Some observers, of liberal political sympathies, have argued that it is wrong to honor John Boehner, too, because the former Speaker disagreed with the US bishops’ stand on immigration. This is a tired old argument, conflating disagreement with the bishops on a prudential political decision with defiance of Church teaching on a fundamental moral principle. But it is noteworthy that Notre Dame officials saw fit to make a joint award, no doubt in a cynical effort to dodge political criticism by choosing one honoree from each side of the political spectrum.
“We live in a toxic political environment where poisonous invective and partisan gamesmanship pass for political leadership,” said Father John Jenkins, the president of Notre Dame, in announcing the Laetare Award recipients. (Notice the pre-emptive suggestion that those who criticize the school’s choices may be engaged in “poisonous invective.”) He went on to make a tortured argument that although Notre Dame is honoring two politicians, it is not honoring them for what they have done in their political careers:
In recognizing both men, Notre Dame is not endorsing the policy positions of either, but celebrating two lives dedicated to keeping our democratic institutions working for the common good through dialogue focused on the issues and responsible compromise.
By now we all know the familiar dodges. The politician claims to oppose abortion personally, but to feel a delicate reticence about imposing his views on others. He says that we must be willing to compromise (even on life-and-death decisions). He insists that he is not “pro-abortion” but “pro-choice.”
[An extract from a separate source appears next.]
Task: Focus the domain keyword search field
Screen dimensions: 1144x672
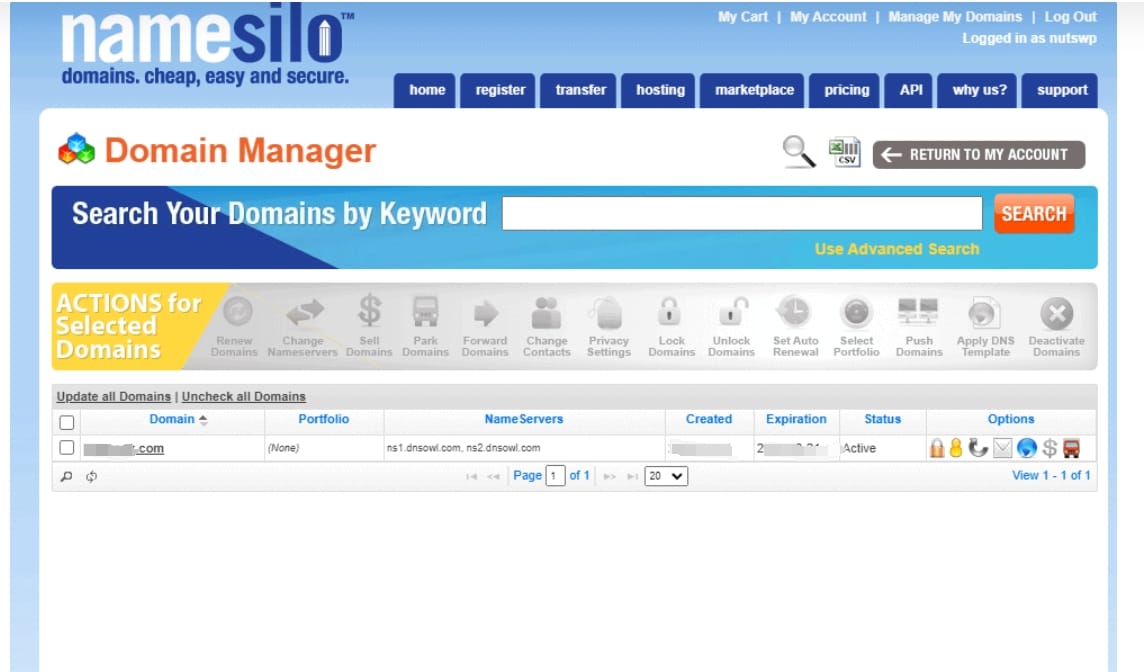Action: click(x=741, y=214)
That last bubble of rhetoric was unceremoniously burst by Cardinal Donald Wuerl of Washington, DC, when he celebrated Mass at Georgetown after Planned Parenthood president Cecile Richard had delivered a lecture there. “The word ‘choice’ is a smokescreen,” he said, “behind which those killing unborn children take refuge. Every chance you get, blow that smoke away!”
Now Cardinal Wuerl himself has a chance to “blow that smoke away.” As things stand, he is scheduled to celebrate Mass at the Notre Dame commencement, and to receive an honorary degree. He could pull out; he could absent himself from the ceremonies, to ensure that he does not become part of an event that pays homage to a “pro-choice” Catholic politician.
And there is a precedent. Back in 2009, the Harvard legal scholar (and former US ambassador to the Holy See) Mary Ann Glendon was chosen to receive the Laetare Award. But when she learned that President Obama would be speaking, she announced her decision to decline the award. Clearly annoyed that her presence might be used to quiet the critics of the honor for Obama, Ambassador Glendon wrote that she did not want to be used as a counterweight, nor did she see the Notre Dame commencement as an appropriate venue for a genteel debate about legal abortion:
A commencement, however, is supposed to be a joyous day for the graduates and their families. It is not the right place, nor is a brief acceptance speech the right vehicle, for engagement with the very serious problems raised by Notre Dame’s decision—in disregard of the settled position of the U.S. bishops—to honor a prominent and uncompromising opponent of the Church’s position on issues involving fundamental principles of justice.
Could Cardinal Wuerl do this year what Ambassador Glendon did in 2009? Even at this late date, his withdrawal would send a powerful message of support for the right to life: an unmistakable rebuke to politicians who hide behind the smokescreen that the cardinal himself identified. To be sure, if he did withdraw, the cardinal would be caught in an avalanche of public criticism; he would suffer for his public witness. But there is a reason why cardinals wear red.